[Data Boundary: Start]

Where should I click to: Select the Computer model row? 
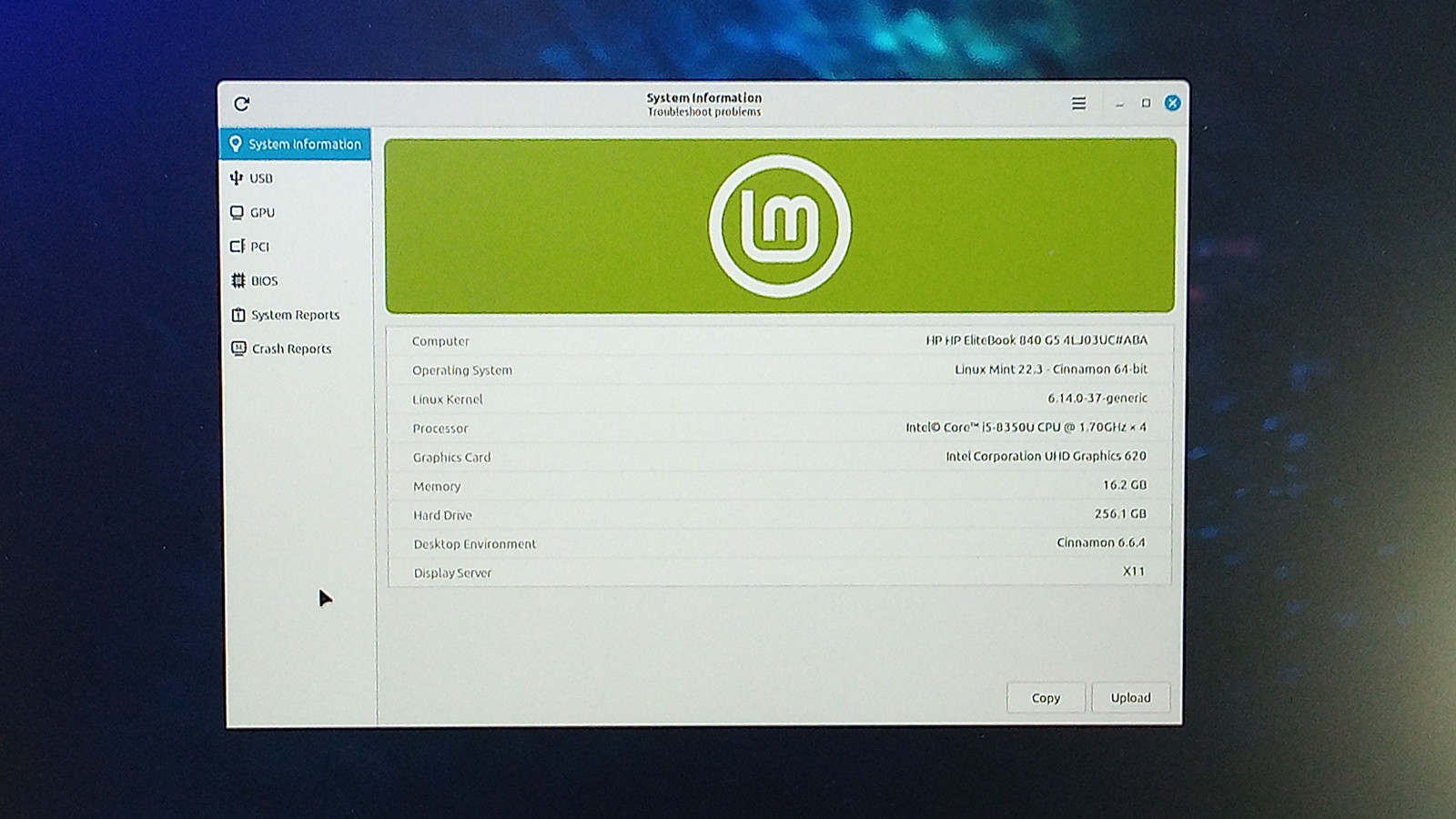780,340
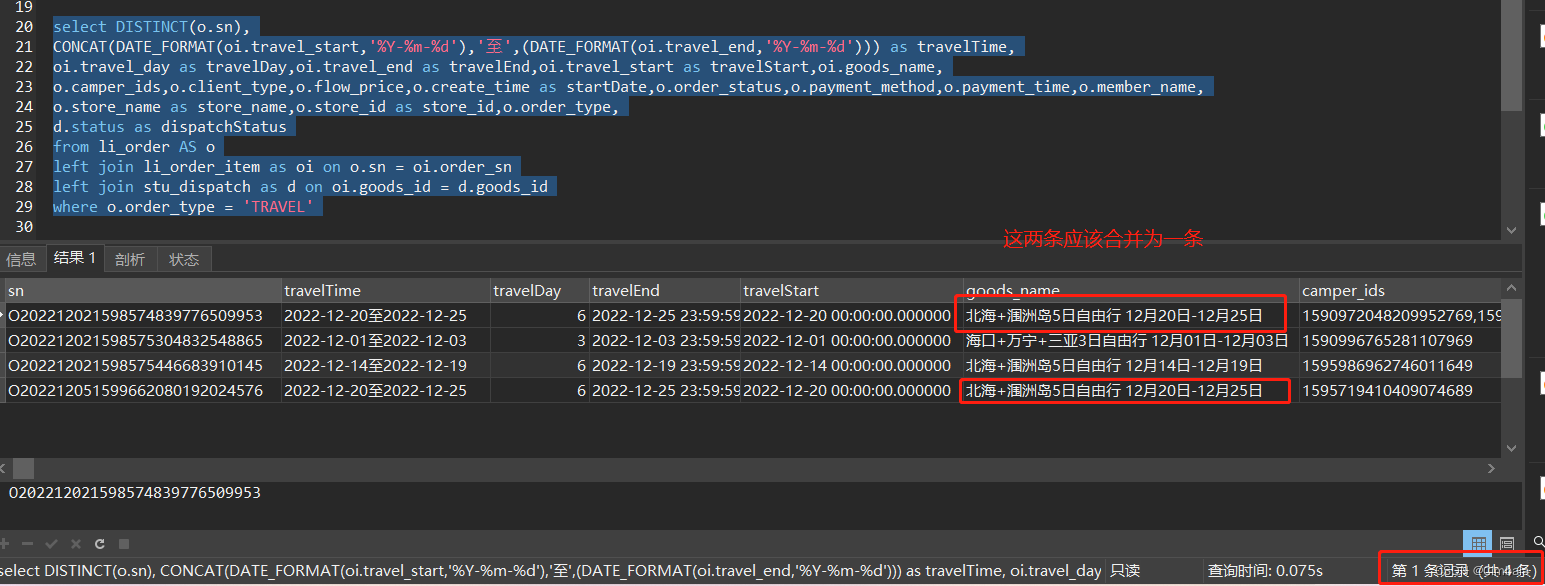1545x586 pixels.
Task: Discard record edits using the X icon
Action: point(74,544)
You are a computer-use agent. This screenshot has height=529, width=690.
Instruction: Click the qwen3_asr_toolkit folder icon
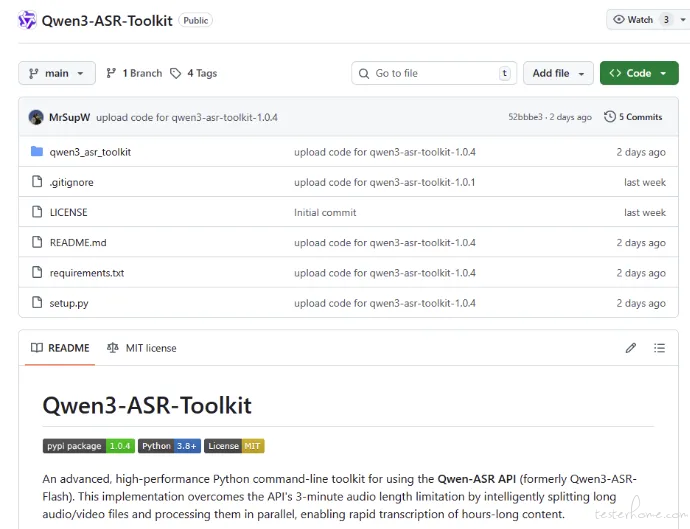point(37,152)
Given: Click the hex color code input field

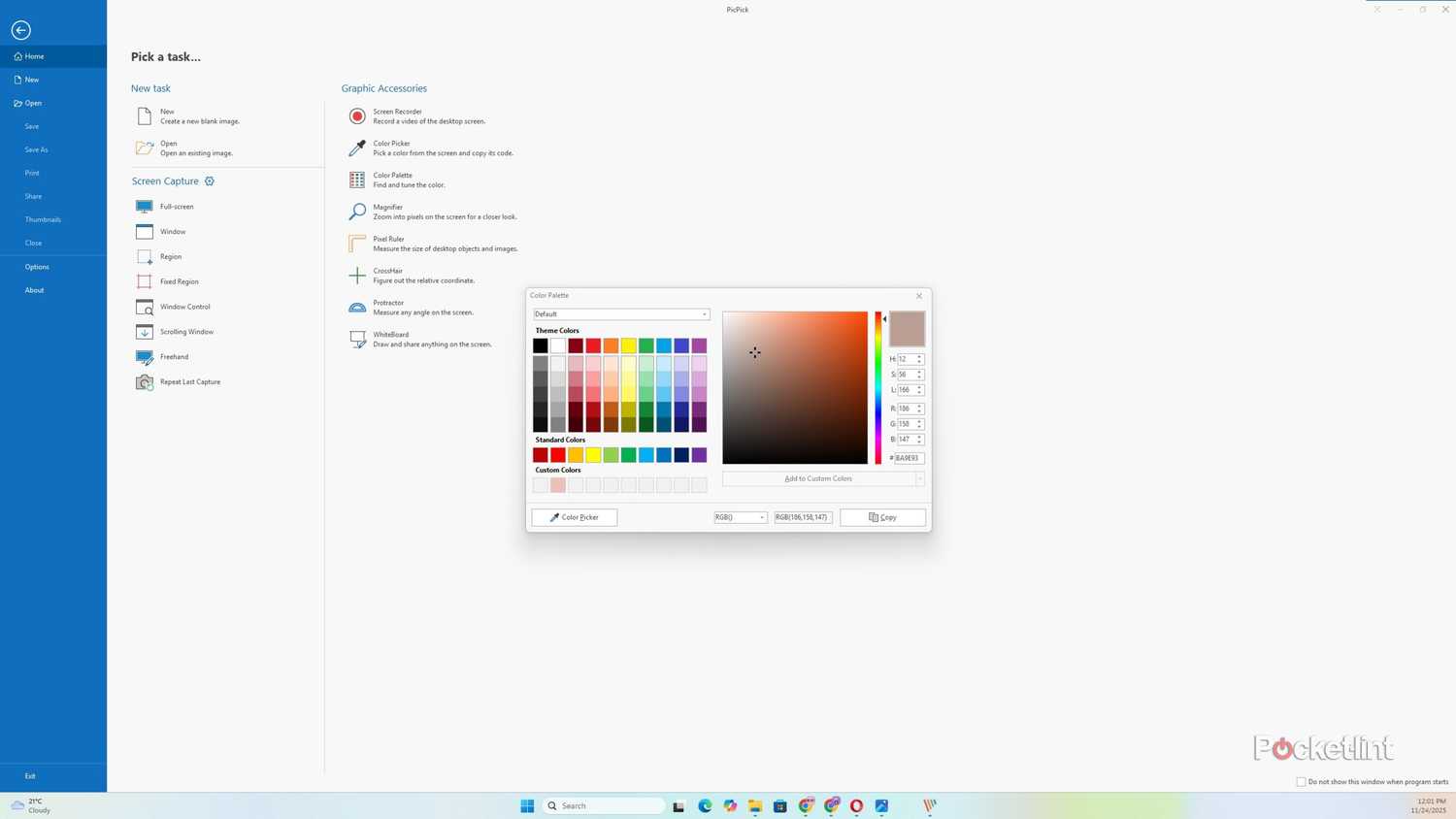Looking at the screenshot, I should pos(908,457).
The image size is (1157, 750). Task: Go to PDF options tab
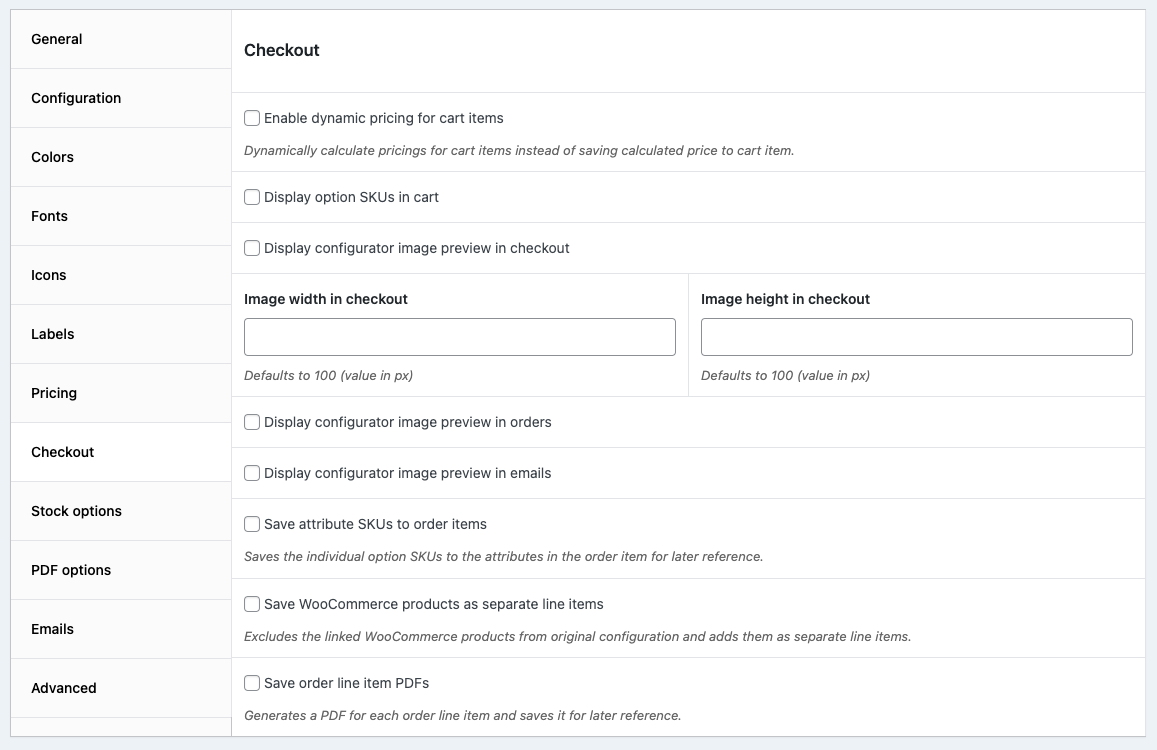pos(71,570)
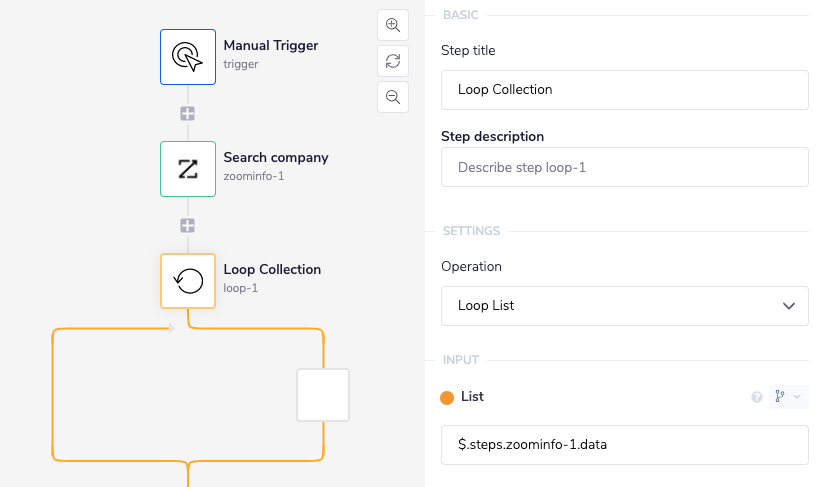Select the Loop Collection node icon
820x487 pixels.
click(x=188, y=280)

[Data Boundary: End]

▶ _Exercise directions_
Could the entries above be printed again exactly, apart from the pictures?

▶ _Answer box_
Where should I click to: Select the Computer model row? 
780,340
1545x586 pixels.
Task: Discard record edits using the X icon
Action: point(74,544)
You are a computer-use agent. This screenshot has height=529, width=690.
Instruction: Click the qwen3_asr_toolkit folder icon
point(37,152)
Given: Click the hex color code input field

Looking at the screenshot, I should pos(908,457).
The image size is (1157, 750). Task: Go to PDF options tab
pos(71,570)
Select the Loop Collection node icon
820x487 pixels.
click(x=188, y=280)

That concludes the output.